1. Trent Dougherty: In your essay "From Jerusalem to Athens" in God and the Philosophers you note a bias against Christians in academic philosophy. Have you noticed much of a change there in the 13 years since that piece was written? How does it compare in England?
Brian Leftow: Notre Dame has had great success getting people interviewed and hired by secular departments. St. Louis U is starting to get some people into such jobs too. That might suggest that there is less bias, but it could be instead that there are just candidates good enough to overcome it. I've heard a couple of grad students say they thought it was worse, which surprised me. I guess all this adds up to "I don't know." And I as yet know nothing at all on UK hiring.
Trent Dougherty: But some Christian philosophers get hired by not doing work in PR and/or by remaining silent on such work. There remain issues of tenure and promotion, but the same things can happen there. My question was aimed at the broader non-tangible price Christians pay in academic culture, perhaps especially in Philosophy. Do you care to comment on that either State-side or in England?

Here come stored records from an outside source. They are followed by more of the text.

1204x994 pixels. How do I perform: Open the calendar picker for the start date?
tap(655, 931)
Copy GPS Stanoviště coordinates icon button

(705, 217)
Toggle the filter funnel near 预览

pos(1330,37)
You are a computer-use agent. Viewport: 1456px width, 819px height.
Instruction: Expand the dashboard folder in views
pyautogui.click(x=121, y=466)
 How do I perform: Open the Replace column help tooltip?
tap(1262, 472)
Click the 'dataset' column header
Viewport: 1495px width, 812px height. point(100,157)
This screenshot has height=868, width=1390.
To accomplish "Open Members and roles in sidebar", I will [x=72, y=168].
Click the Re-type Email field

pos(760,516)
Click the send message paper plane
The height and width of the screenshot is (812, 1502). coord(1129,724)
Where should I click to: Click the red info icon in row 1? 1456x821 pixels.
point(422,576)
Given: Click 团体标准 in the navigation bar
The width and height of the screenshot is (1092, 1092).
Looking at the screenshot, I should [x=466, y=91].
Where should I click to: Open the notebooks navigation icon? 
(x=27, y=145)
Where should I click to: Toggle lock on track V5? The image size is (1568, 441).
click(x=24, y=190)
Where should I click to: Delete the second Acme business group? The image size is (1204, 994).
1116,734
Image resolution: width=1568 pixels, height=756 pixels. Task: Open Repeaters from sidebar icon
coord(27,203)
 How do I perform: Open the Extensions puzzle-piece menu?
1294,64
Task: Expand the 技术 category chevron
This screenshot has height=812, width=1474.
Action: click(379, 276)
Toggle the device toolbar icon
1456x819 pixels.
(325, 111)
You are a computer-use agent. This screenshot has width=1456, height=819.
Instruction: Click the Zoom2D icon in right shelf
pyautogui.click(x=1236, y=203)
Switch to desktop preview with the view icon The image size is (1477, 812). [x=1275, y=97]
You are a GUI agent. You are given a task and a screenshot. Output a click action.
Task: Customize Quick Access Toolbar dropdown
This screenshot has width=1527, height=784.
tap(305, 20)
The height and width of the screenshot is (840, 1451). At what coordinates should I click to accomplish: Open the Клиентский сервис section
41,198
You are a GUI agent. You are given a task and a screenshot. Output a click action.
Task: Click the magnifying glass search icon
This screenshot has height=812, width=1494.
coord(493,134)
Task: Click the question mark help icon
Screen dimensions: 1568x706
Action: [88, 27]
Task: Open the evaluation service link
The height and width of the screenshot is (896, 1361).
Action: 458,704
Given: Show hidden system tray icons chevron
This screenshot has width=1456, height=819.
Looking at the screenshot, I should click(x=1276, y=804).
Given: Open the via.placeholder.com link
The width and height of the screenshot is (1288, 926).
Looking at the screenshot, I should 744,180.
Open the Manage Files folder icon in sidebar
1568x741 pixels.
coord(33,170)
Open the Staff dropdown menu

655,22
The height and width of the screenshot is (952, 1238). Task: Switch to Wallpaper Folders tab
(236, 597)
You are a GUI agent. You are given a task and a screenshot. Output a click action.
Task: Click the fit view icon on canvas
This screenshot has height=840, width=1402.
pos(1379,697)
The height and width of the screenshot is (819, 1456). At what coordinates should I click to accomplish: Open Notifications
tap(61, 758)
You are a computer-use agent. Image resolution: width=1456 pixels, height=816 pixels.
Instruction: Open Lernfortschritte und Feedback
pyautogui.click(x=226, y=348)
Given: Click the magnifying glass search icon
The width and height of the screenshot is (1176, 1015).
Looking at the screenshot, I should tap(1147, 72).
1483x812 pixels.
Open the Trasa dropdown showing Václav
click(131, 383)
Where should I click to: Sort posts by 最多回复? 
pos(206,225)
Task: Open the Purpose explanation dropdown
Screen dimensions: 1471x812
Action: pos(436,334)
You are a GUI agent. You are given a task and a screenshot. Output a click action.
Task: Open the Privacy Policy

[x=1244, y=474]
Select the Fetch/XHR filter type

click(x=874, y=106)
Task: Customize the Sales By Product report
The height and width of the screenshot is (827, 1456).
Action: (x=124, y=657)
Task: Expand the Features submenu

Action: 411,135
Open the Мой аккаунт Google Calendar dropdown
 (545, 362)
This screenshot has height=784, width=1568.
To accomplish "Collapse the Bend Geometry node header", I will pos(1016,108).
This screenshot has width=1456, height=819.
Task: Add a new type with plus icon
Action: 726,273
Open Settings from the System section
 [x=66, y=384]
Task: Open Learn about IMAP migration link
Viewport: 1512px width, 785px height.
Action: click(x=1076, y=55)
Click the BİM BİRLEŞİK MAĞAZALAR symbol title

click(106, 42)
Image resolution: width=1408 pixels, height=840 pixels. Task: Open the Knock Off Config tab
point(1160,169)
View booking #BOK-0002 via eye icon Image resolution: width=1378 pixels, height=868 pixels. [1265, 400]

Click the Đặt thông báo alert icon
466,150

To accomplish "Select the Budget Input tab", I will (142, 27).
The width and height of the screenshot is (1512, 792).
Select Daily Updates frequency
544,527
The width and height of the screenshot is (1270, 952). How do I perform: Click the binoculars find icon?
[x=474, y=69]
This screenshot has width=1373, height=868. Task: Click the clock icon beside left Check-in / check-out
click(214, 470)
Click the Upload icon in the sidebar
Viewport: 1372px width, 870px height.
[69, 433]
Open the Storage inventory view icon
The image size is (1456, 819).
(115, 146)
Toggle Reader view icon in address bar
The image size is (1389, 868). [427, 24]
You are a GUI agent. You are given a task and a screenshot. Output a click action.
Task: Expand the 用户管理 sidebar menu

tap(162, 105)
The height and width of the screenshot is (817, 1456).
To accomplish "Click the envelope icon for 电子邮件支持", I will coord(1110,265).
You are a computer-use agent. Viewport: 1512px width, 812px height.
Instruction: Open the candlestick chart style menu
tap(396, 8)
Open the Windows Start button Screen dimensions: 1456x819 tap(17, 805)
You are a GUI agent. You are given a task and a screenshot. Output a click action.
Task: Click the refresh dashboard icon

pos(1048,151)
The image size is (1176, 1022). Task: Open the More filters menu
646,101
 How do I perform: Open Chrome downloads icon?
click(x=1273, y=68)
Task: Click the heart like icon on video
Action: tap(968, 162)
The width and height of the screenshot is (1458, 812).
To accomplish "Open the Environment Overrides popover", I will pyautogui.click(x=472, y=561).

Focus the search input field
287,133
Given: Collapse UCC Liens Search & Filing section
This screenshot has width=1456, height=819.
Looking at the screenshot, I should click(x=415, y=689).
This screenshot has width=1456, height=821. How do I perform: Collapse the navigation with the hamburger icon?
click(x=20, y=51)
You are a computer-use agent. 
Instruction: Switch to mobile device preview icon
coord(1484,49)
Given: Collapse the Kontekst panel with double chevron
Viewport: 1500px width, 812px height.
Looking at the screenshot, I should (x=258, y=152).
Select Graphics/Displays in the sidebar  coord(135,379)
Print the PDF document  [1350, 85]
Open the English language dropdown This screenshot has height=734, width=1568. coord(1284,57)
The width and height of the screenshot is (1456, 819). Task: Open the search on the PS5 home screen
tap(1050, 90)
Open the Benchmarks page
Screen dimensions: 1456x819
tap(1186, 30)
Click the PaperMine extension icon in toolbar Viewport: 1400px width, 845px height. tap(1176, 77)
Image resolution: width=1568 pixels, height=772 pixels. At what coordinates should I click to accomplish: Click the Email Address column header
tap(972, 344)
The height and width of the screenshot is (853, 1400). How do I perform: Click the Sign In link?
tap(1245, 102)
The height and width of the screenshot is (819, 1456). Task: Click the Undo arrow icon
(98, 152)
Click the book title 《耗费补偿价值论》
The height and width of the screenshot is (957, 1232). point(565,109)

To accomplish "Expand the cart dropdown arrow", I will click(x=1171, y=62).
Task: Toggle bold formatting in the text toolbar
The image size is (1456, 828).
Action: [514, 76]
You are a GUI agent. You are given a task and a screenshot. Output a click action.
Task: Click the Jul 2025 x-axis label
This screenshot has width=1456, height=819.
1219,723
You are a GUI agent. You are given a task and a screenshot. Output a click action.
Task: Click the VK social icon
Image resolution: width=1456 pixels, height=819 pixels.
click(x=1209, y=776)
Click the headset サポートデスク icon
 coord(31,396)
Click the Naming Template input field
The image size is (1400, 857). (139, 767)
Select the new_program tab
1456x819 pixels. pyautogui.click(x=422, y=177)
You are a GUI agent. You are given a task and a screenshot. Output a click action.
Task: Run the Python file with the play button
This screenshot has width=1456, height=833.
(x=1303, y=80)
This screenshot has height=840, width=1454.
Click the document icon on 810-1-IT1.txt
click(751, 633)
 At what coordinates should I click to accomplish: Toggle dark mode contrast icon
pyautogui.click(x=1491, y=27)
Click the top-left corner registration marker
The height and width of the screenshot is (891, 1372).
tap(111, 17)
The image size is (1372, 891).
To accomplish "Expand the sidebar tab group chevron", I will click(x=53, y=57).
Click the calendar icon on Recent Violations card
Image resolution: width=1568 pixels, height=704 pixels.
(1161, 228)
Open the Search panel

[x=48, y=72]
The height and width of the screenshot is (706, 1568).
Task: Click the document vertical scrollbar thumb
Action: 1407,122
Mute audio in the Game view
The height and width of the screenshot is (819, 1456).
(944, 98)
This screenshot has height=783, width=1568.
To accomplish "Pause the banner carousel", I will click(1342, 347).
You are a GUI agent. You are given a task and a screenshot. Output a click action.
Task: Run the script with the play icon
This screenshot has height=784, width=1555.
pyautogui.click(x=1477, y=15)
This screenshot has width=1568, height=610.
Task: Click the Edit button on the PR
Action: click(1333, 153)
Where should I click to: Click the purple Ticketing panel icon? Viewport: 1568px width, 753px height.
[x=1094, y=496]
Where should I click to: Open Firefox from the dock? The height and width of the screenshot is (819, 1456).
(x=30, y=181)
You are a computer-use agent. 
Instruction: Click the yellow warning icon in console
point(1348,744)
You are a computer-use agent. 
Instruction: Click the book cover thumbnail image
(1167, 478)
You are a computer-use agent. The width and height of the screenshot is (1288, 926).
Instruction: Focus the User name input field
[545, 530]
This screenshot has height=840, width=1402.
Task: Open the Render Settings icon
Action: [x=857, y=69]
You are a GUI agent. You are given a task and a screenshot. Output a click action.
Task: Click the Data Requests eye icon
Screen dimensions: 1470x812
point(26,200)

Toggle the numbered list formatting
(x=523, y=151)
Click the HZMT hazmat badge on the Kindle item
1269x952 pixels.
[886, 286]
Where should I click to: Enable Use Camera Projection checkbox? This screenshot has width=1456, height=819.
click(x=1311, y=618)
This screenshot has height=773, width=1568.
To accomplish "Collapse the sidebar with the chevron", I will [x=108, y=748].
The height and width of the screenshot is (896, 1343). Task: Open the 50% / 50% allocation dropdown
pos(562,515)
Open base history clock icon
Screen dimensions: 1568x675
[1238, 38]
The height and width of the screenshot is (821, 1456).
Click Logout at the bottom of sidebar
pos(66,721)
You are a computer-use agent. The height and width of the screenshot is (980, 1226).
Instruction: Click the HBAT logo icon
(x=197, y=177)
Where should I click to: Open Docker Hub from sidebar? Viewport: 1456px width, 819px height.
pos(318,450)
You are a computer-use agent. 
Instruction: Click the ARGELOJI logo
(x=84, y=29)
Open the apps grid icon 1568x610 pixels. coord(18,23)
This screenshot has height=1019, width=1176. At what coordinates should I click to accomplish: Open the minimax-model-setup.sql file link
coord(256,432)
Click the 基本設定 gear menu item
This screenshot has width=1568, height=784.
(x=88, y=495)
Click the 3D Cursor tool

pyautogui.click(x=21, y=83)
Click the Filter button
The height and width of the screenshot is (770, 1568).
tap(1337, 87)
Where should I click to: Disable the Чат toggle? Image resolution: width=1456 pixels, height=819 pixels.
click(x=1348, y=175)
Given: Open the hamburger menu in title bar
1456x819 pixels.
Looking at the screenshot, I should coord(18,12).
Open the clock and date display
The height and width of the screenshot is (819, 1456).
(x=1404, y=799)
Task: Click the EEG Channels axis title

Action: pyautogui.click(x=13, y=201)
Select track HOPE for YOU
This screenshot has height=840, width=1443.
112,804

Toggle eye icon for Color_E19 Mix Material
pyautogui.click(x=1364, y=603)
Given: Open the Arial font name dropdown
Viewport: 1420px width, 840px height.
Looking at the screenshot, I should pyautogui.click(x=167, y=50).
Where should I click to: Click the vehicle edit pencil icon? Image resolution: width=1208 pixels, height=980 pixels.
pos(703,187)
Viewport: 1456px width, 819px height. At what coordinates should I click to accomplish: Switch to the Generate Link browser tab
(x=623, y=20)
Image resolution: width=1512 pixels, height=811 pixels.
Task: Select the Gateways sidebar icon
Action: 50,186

Brian Leftow: You've actually changed the question a bit, to attitudes to PR rather than Christianity as such. I think there's likely to be a presumption that people coming out of ND or SLU are Christian; if so, they may be test cases that let us distinguish a bit how people see Christians from how they see Christians who want to do PR. Things on the PR front seem to me pretty much unchanged. It was a hard field to get a job when I first hit the market, and still is. Most of the Top 25 dep't's in the Gourmet Report don't even have someone who occasionally writes in it, and at a quick glance I'd bet that no more than five have someone who'd list it as an AOS. The reasons for this remain the same too. Most philosophers are the sort of atheist who reads "philosophy of religion" as "philosophy of voodoo." (That is, of Dennett's opinions, more or less, but willing to be polite.) And there's also (I suspect) a tendency to think or hope that the religion department will cover it- which given what goes on in US religion dep't's these days is almost never the case. In the UK, PR has traditionally been taught in theology faculties. (The Nolloth Professorship is actually a theology chair, though I count as holding a post in both philosophy and theology.) Yet it's mostly studied by philosophers: in Oxford's Finals, generally about 10 theology undergrads and at least 120 in philosophy write the PR paper. So there's a need for more philosophy teaching in this, and Oxford did recently try to make a hire. I don't know how things stand at other UK universities. PS- we didn't actually hire someone, and so will probably search again in the near future.